[Dataset records Boundary: Start]

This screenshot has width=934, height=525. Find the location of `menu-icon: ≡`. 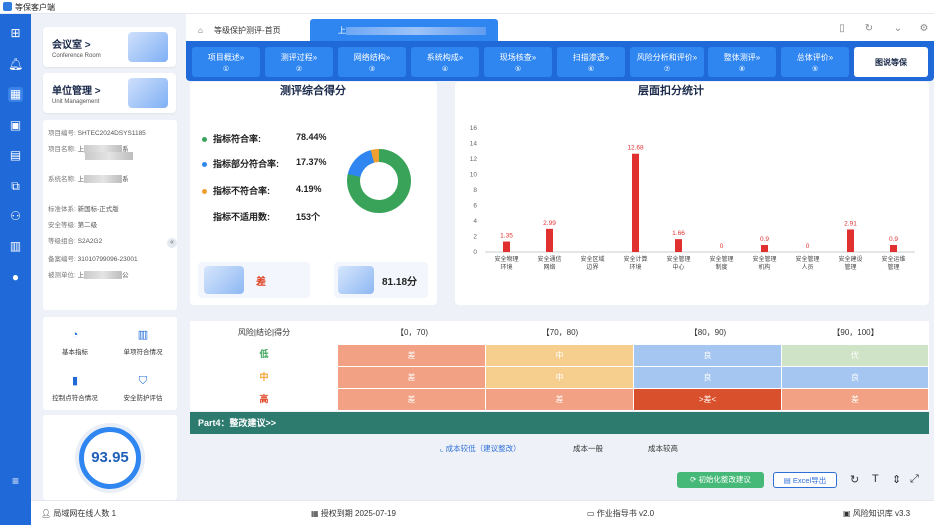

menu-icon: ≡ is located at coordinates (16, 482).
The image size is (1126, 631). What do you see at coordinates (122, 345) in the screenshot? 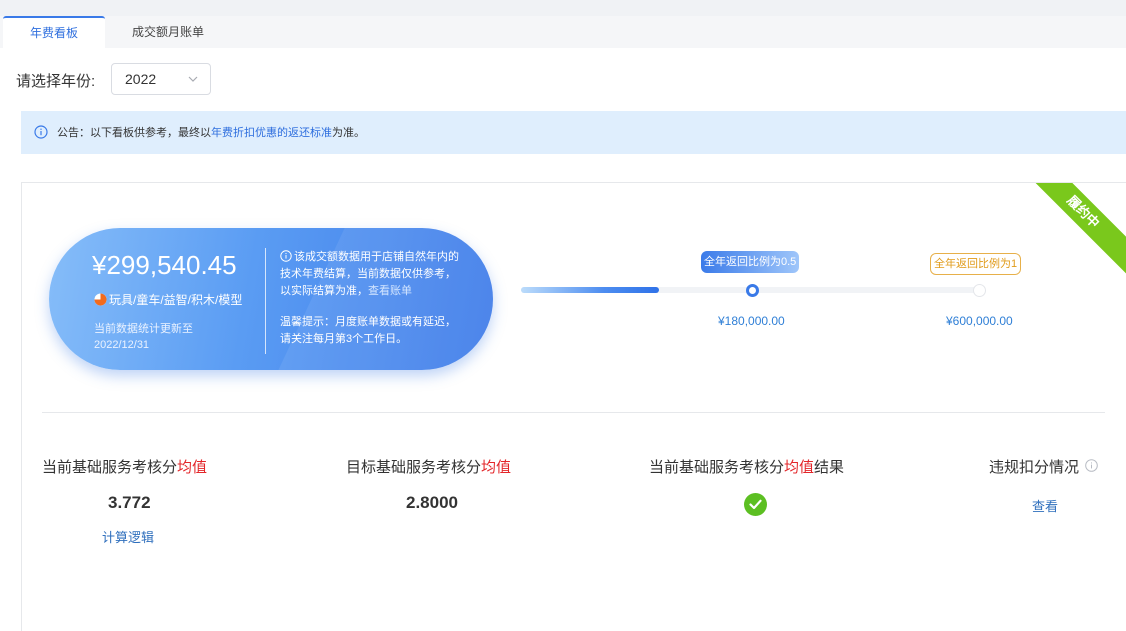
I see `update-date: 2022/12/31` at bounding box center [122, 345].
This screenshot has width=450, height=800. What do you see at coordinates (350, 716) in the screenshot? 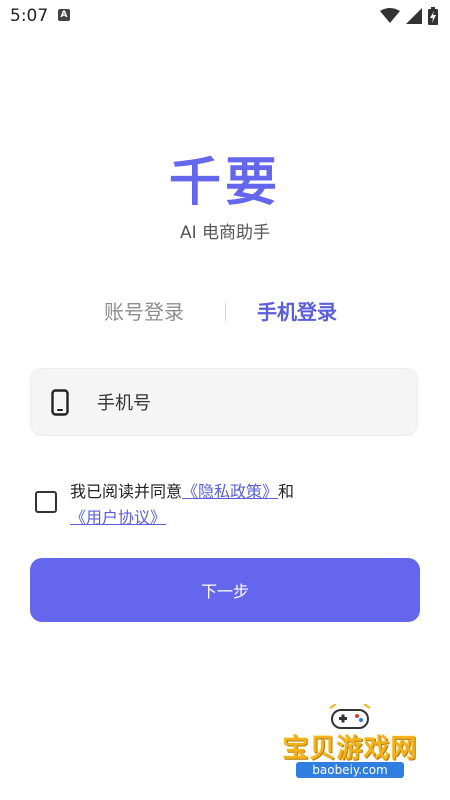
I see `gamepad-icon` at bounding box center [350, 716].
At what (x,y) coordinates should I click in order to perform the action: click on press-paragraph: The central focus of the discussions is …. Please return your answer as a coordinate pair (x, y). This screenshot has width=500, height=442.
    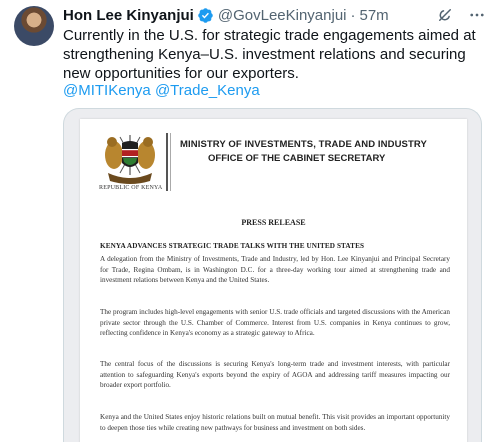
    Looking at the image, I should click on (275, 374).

[Dataset records Boundary: End]

» **What is being asked**
Recast the entries as a two-column CSV with the headers entry_text and answer, one row per entry, putting each value in a single quoted field with its line breaks turned into spaces. Begin at the first entry, stop after the line that contains "center [350, 716].", and leave the pictures out.

» **Task answer**
entry_text,answer
"This screenshot has width=934, height=525. Find the location of `menu-icon: ≡`.","menu-icon: ≡ is located at coordinates (16, 482)."
"The image size is (1126, 631). What do you see at coordinates (122, 345) in the screenshot?","I see `update-date: 2022/12/31` at bounding box center [122, 345]."
"This screenshot has width=450, height=800. What do you see at coordinates (350, 716) in the screenshot?","I see `gamepad-icon` at bounding box center [350, 716]."